Data extracts START

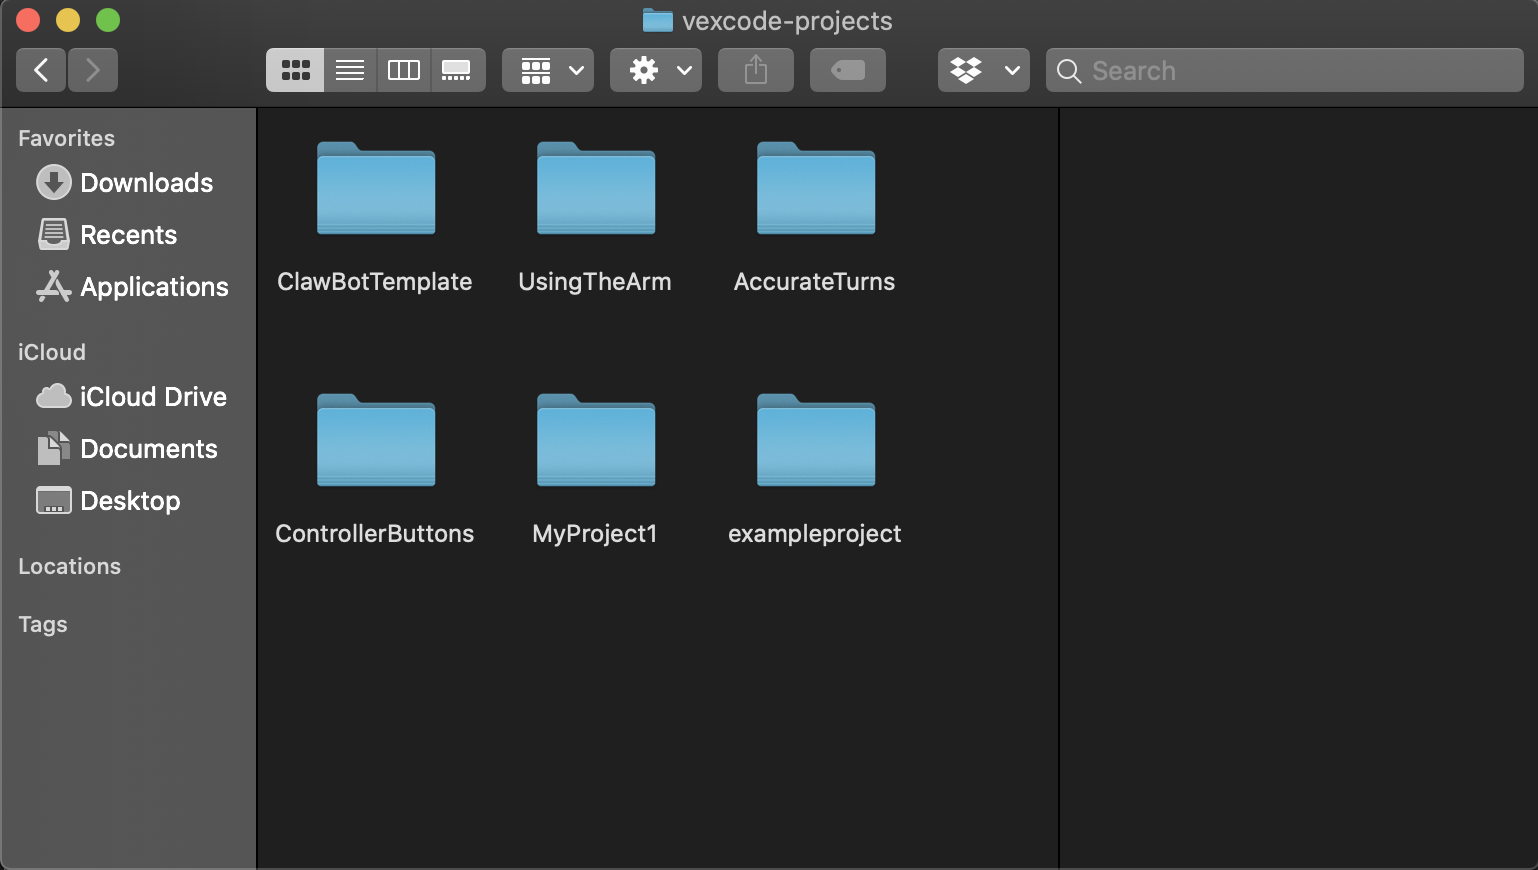This screenshot has height=870, width=1538.
Task: Switch to icon view
Action: (x=295, y=70)
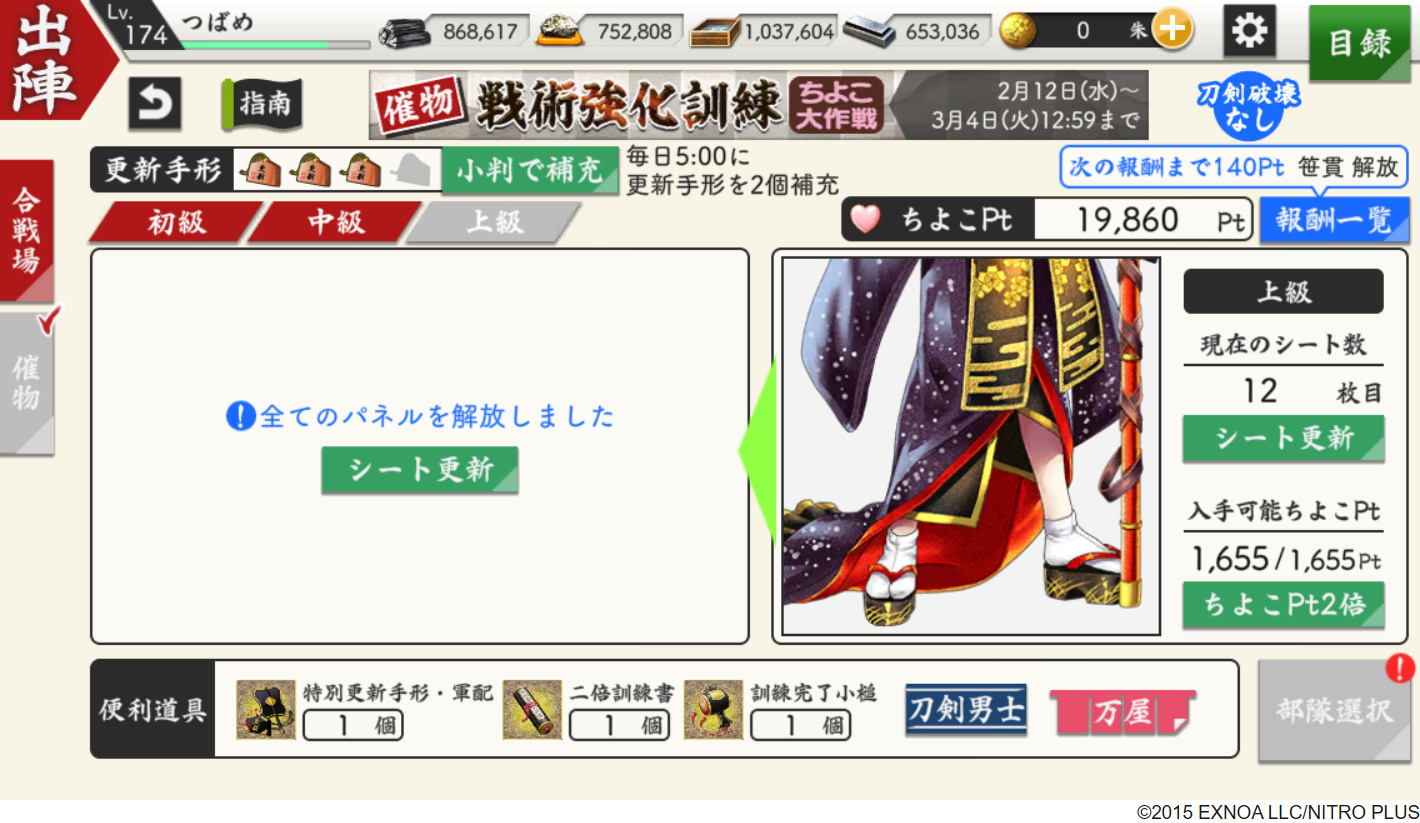
Task: Select the 二倍訓練書 scroll icon
Action: click(532, 710)
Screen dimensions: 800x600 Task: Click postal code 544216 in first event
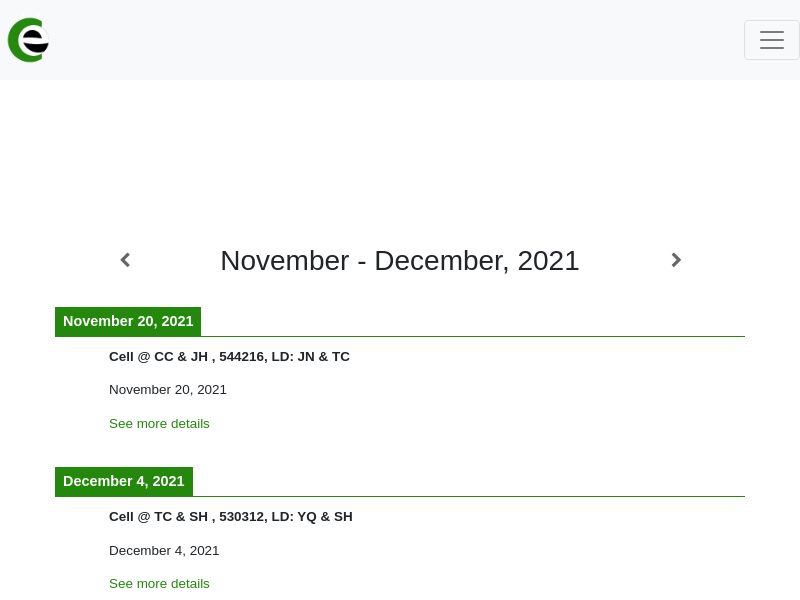242,357
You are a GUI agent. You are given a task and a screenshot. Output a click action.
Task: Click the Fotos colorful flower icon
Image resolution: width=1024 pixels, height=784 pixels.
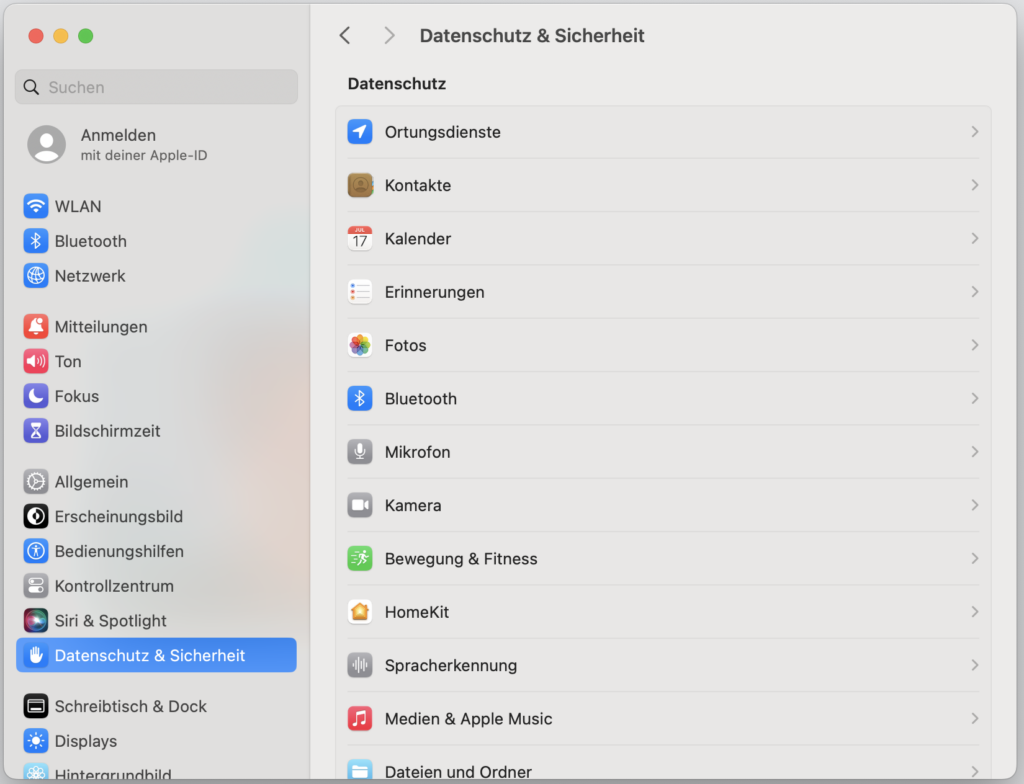point(360,345)
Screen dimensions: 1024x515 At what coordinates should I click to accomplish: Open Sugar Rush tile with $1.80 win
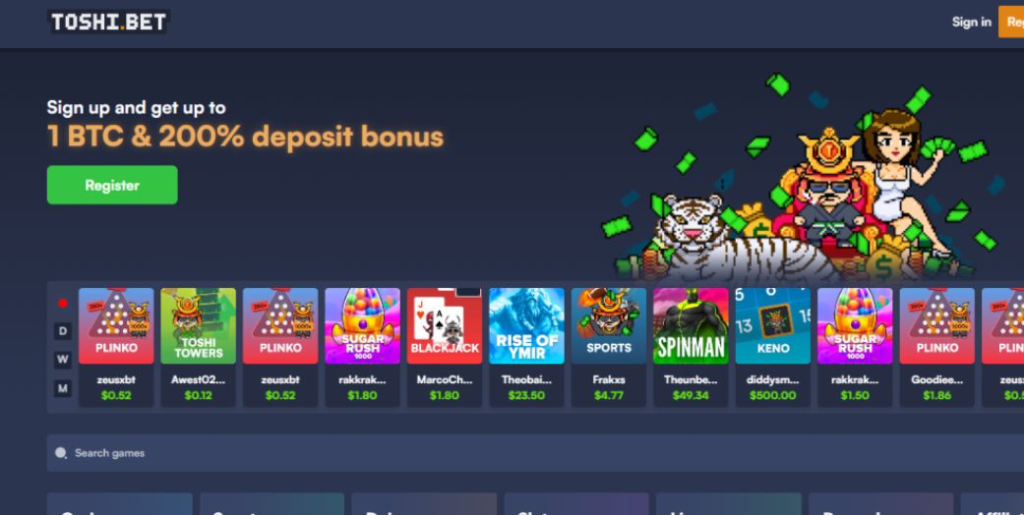[362, 326]
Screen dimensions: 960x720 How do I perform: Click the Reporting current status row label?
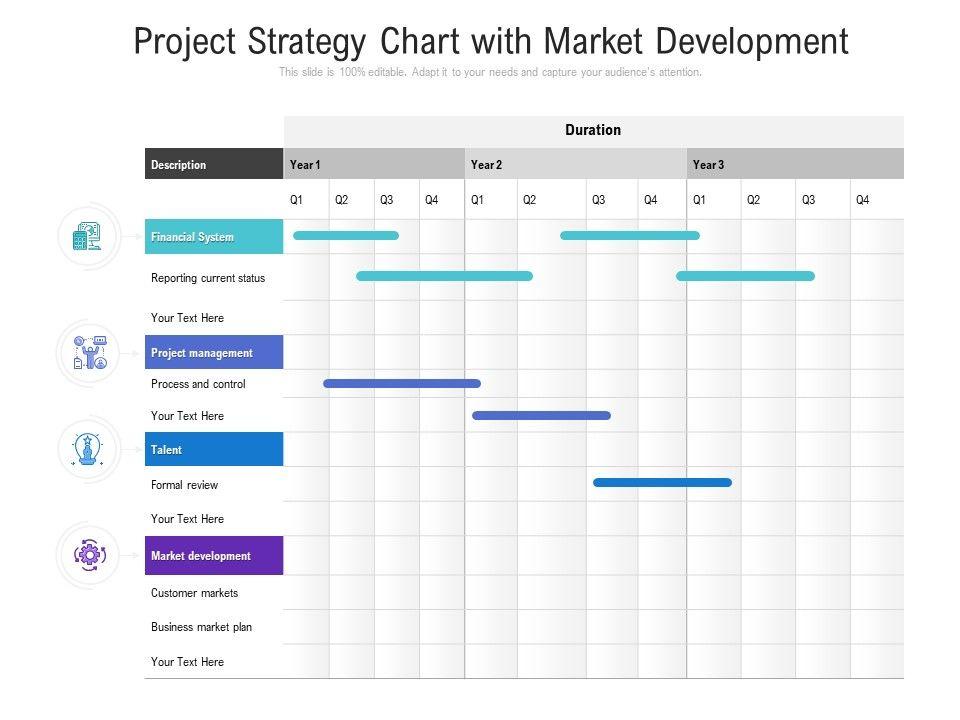(x=208, y=278)
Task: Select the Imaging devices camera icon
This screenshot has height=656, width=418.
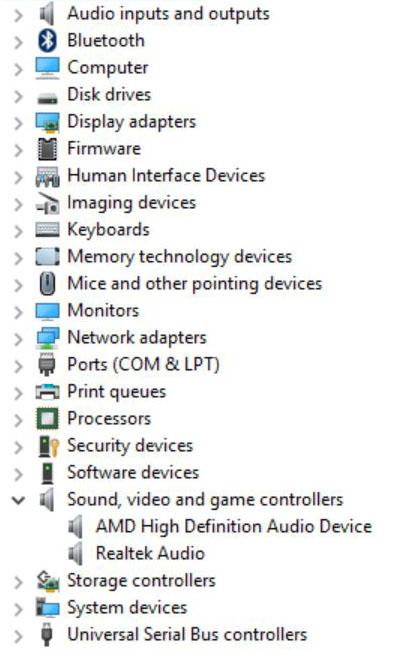Action: pos(47,203)
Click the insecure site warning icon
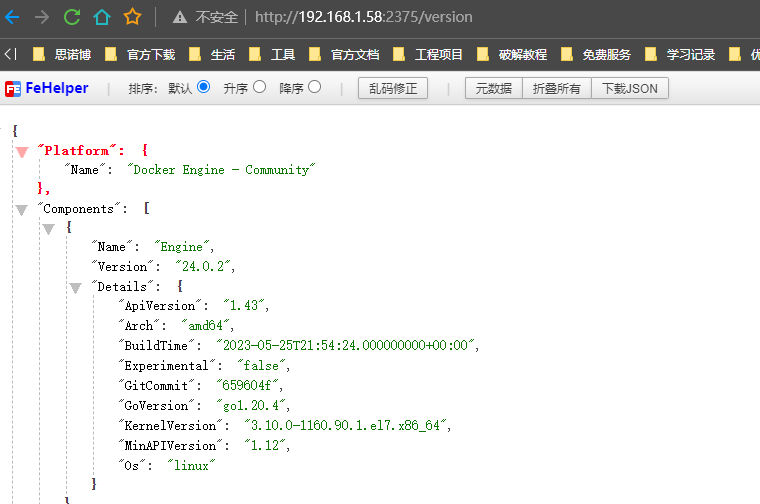The width and height of the screenshot is (760, 504). (180, 17)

Data extracts END

Assignment
All lines from the one holding "Screen dimensions: 1024x515" through the last line of the records need to be copied exactly, both ends included, and the pictures left behind.

Answer below
Screen dimensions: 1024x515 At what coordinates should I click to accomplish: Open Sugar Rush tile with $1.80 win
[362, 326]
Screen dimensions: 960x720 How do I perform: Click the Reporting current status row label?
(x=208, y=278)
Task: Select the Imaging devices camera icon
This screenshot has height=656, width=418.
Action: pos(47,203)
Click the insecure site warning icon
The width and height of the screenshot is (760, 504). (180, 17)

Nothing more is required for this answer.